**How to complete this task:** Only the number is needed: how many lines in the entries below contain the string "agent"?

**Dataset entries:**
- Opening Delimiter -

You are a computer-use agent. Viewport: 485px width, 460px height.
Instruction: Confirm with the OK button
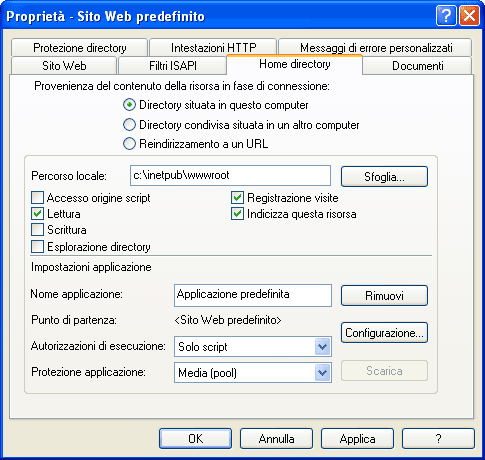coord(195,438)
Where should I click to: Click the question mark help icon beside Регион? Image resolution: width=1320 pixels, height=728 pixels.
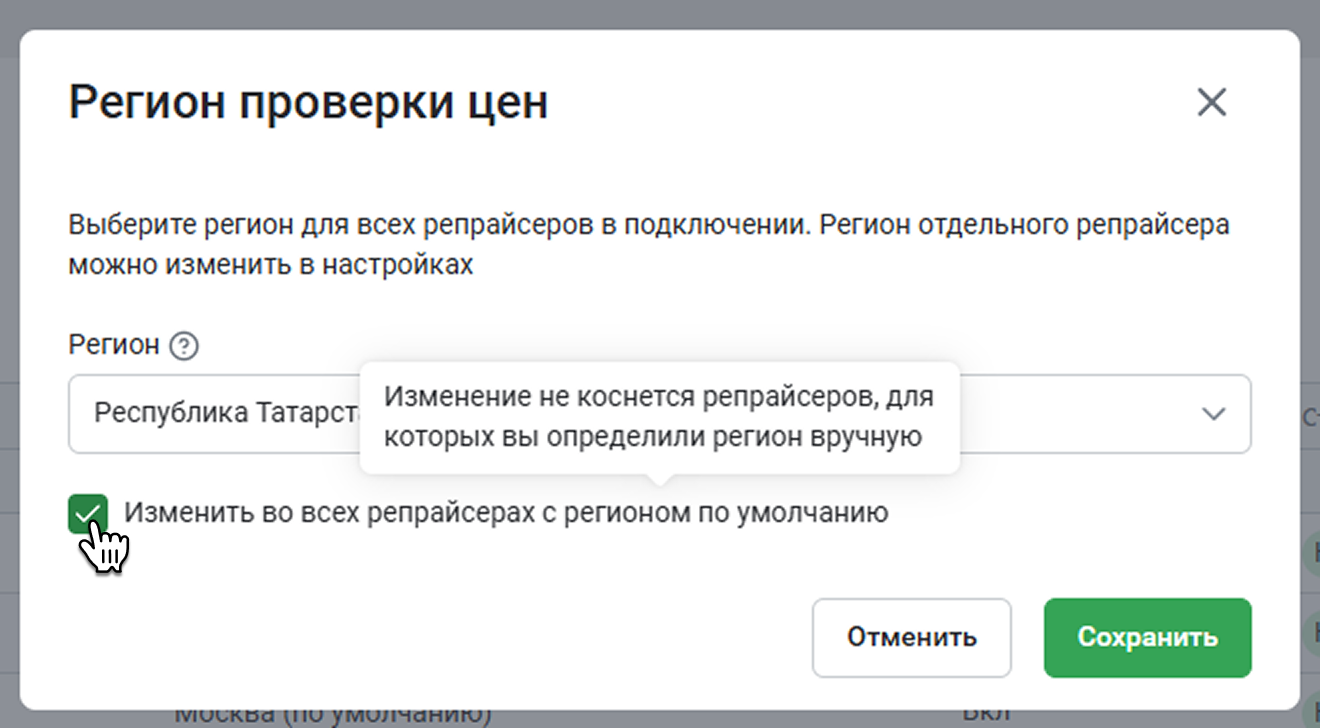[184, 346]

- Closing Delimiter -
- Opening Delimiter -

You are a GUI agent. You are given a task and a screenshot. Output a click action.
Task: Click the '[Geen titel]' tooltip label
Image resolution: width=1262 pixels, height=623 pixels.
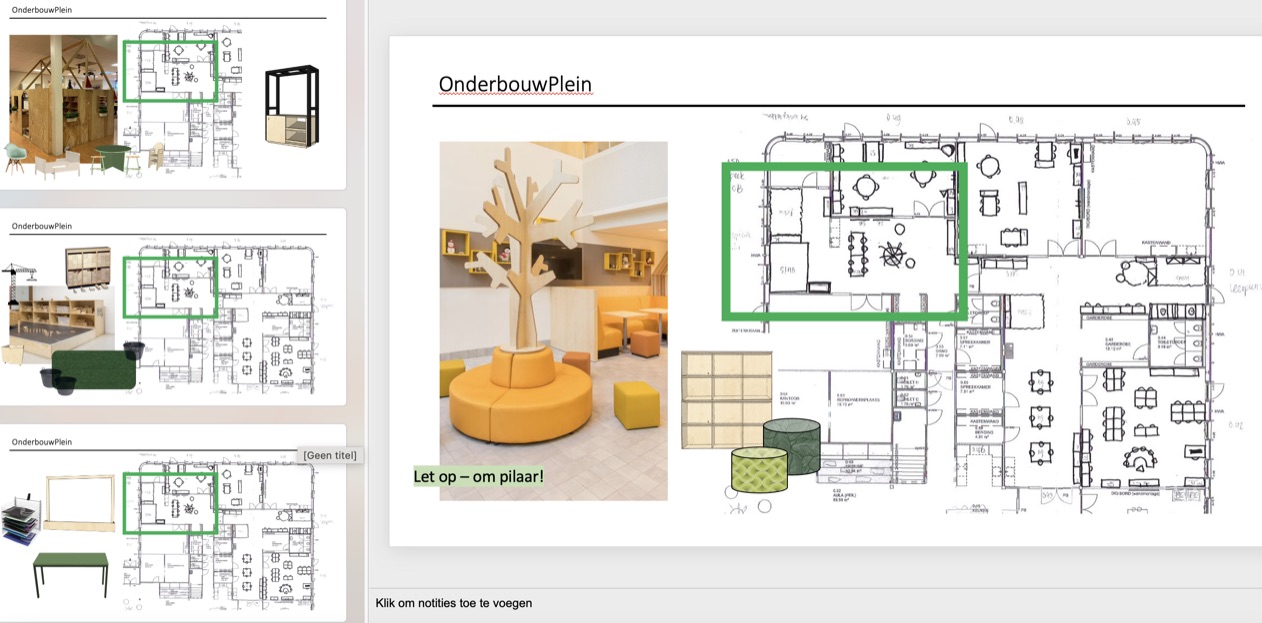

- Closing Delimiter -

**Output below:** 2